Fidaa (transl. In love / Spellbound) is an Indian Bengali romantic drama film, which was scheduled to be released on 13 July 2018, under the banner of Shree Venkatesh Films. The film is produced by Shrikant Mohta and directed by Pathikrit Basu. It is the debut film of Sanjana Banerjee along with Yash Dasgupta in lead roles. The movie is a remake of 2018 Telugu movie Tholi Prema.

==Plot==
The film starts with Ishaan (Yash Dasgupta) searching frantically for his love in London, where she has gone missing. The film cuts to a flashback and Ishaan starts talking about how he is successful at work but his love life is a failure. The flashback starts with Ishaan beating up a fellow student during a football match. After this he runs away with his friends and decides to leave the place. He is on the train and that's where he meets Khushi (Sanjana Banerjee) who saves him from meeting with a deadly accident. He instantly falls in love with her and does many tactics to win her heart. Khushi is a very reserved girl while Ishaan is outgoing. Ishaan proposes to Khushi and he expected an answer by the morning where the journey ends, but to his surprise when he woke up, Khushi was nowhere to be found.

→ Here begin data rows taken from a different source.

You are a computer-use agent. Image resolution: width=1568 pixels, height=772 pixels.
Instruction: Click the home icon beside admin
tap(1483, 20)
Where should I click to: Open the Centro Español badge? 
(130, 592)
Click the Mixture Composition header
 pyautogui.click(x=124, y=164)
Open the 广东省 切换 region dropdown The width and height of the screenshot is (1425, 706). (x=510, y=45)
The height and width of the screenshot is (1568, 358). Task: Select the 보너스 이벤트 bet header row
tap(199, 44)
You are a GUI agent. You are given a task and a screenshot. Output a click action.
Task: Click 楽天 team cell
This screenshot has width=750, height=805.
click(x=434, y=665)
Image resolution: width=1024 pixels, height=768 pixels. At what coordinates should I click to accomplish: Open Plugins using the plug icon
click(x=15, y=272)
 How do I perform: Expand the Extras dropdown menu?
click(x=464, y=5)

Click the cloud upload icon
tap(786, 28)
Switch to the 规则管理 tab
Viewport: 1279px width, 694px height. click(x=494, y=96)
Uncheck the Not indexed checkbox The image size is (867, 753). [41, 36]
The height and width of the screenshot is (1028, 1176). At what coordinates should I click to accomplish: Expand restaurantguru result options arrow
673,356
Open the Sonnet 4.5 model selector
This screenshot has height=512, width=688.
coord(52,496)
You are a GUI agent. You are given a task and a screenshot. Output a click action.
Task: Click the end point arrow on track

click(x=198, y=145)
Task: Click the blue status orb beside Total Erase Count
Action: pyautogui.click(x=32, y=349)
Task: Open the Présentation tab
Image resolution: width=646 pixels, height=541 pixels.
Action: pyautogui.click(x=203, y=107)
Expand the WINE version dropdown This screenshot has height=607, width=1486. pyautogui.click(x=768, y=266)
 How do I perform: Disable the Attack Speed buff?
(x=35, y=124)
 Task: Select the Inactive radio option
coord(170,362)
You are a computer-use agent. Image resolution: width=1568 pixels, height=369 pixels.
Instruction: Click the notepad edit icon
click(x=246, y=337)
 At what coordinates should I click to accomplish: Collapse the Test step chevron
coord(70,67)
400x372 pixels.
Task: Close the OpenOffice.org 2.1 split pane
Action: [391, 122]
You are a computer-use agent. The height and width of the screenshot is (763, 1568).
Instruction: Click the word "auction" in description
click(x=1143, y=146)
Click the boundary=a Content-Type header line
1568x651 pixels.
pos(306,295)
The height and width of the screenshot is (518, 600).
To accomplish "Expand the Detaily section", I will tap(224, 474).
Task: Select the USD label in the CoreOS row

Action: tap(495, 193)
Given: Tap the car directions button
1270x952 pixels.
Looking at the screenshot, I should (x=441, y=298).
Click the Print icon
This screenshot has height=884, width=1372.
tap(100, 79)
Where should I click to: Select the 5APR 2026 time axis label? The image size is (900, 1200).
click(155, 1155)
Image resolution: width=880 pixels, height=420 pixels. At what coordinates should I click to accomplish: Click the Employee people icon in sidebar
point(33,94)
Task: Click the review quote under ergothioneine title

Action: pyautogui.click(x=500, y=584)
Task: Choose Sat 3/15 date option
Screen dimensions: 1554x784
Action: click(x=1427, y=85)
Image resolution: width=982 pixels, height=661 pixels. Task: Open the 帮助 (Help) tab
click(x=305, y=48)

Ishaan joins college and about three months have passed and he has no idea where Khushi is. To his surprise, he finds Khushi and she tells him that she enrolled in his college just for him by paying a lot of money. Khushi gives a lot of signs that she is in love with him but she doesn't say those 3 words to Ishaan which he tries extremely hard for.

Their love blossoms and eventually they break up because of Ishaan's impulsive nature. Six years have passed and Ishaan is a successful student, topping his college, but is unable to forget Khushi. Khushi and Ishaan both meet up in his workplace and at first, Ishaan hates her while Khushi yearns for his attention. Slowly, they both become friends and yet Ishaan does not admit that he is still in love with her and hurts Khushi.

Ishaan and Khushi get into a fight, and Khushi gives him back the things Ishaan gave her six years ago when they were in a relationship. He opens the box and finds out that she kept the love he gave her and the hate he gave her and realizes that she only decided to come back Ishaan's life after six years because she still loves him. He realizes that he still loves her and runs back to find her only to realize that Khushi is gone. He runs and he finally finds her in a train station and he proposes to her. The story ends with both embracing with a kiss.

==Cast==
- Yash Dasgupta as Ishaan Chatterjee
- Sanjana Banerjee as Khushi Mukherjee
- Anindya Chatterjee as Rahul Singha Roy - Ishaan's Friend
- Ashish Vidyarthi as Pad Gopal
- Matt Townsend as Police Officer
- Joey Debroy as Suresh
- Sanghasri Sinha Mitra

==Soundtrack==

| No. | Title | Singer | Length |
|---|---|---|---|
| 1. | "Tomake" | Arindam Chatterjee and Nikhita Gandhi | 05:03 |
| 2. | "Hoye Jete Pari" | Arijit Singh | 05:12 |
| 3. | "Eka Din" | Minar Rahman | 03:47 |
| 4. | "Hoye Jetey Paari (Revisited)" | Arijit Singh | 04:47 |
| 5. | "Thiki Thiki" | Amit Mishra | 03:20 |
| 6. | "Tomake Reprise Version" | Arindam Chatterjee | 05:08 |
| Total length: |  |  | 17:36 |

==Release==
The official poster of the film was released on 26 March 2018. In this first look poster of the film Sanjana Banerjee's face was not shown properly. So critics and audiences were having queries about the female character, that has a role of gaining Fidaa's popularity.
After launching the trailer of this film on 7 June 2018, it was confirmed that the lead actress is debutant Sanjana Banerjee here.
The movie was originally slated for an Eid release on June 15, but the makers have postponed the release date to July 13.